* _Exercise aim_
Skip pictures in the listing below; copy exactly the lines from the one with "The width and height of the screenshot is (1080, 648)." through the one with "the pencil Register", inclusive.

* _Data provided_

+---+

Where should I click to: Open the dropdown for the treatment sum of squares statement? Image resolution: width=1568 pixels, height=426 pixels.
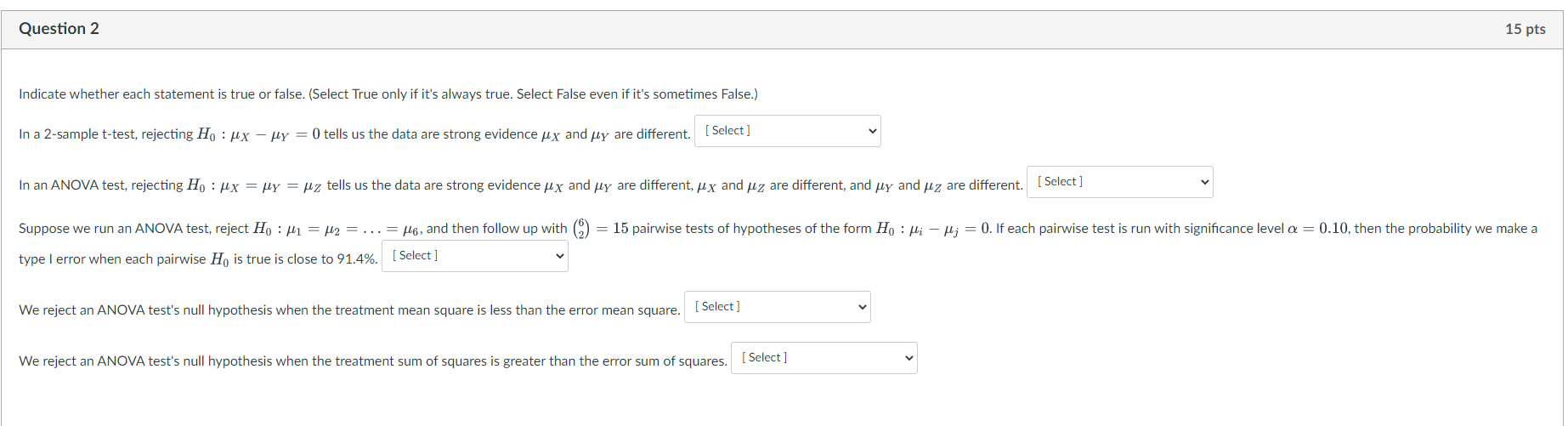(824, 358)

+---+

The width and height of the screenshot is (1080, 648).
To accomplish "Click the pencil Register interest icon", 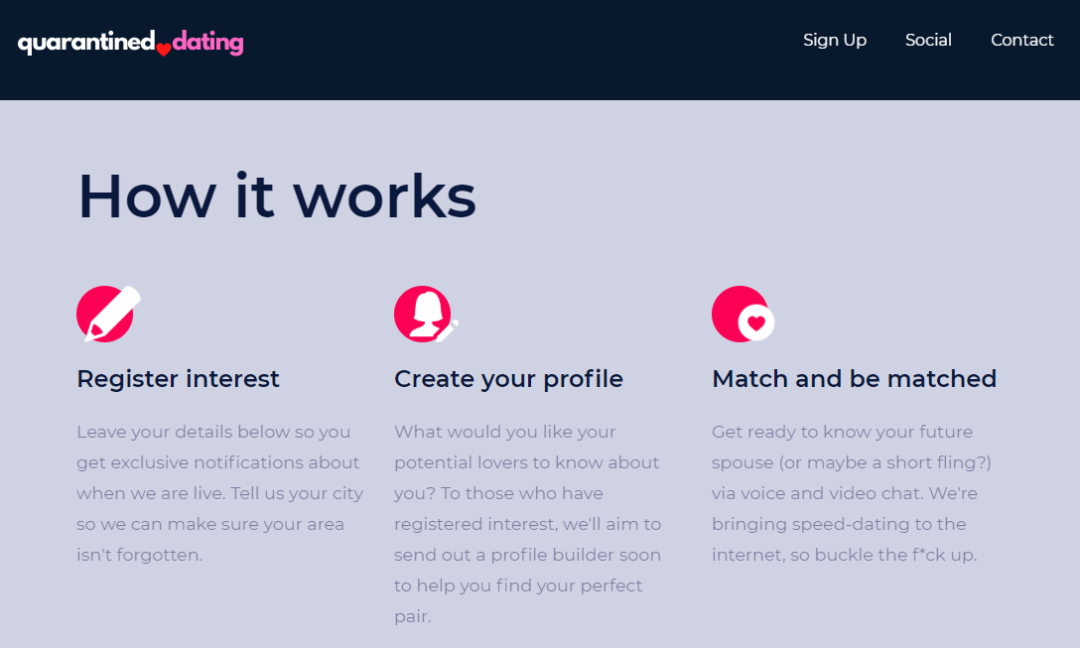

+---+

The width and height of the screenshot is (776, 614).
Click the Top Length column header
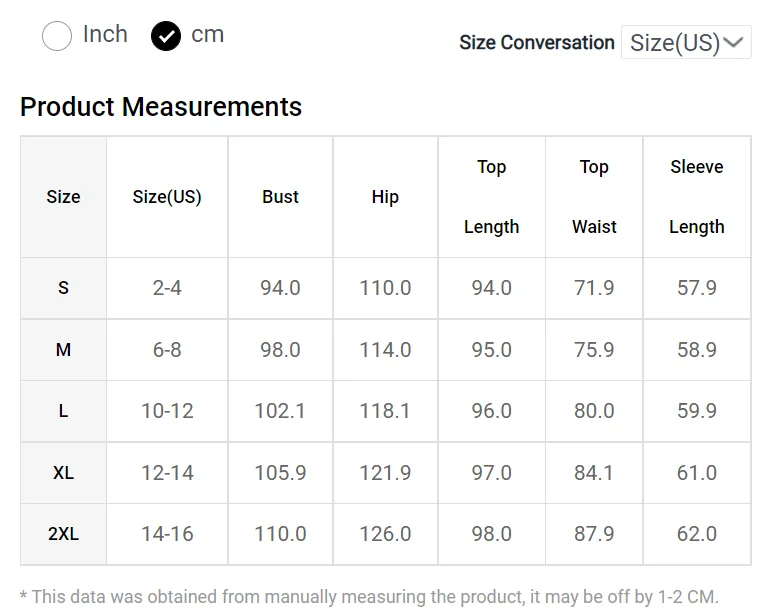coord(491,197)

+---+

* _Answer section_
The width and height of the screenshot is (1080, 648).
To accomplish "Click the pencil Register interest icon", 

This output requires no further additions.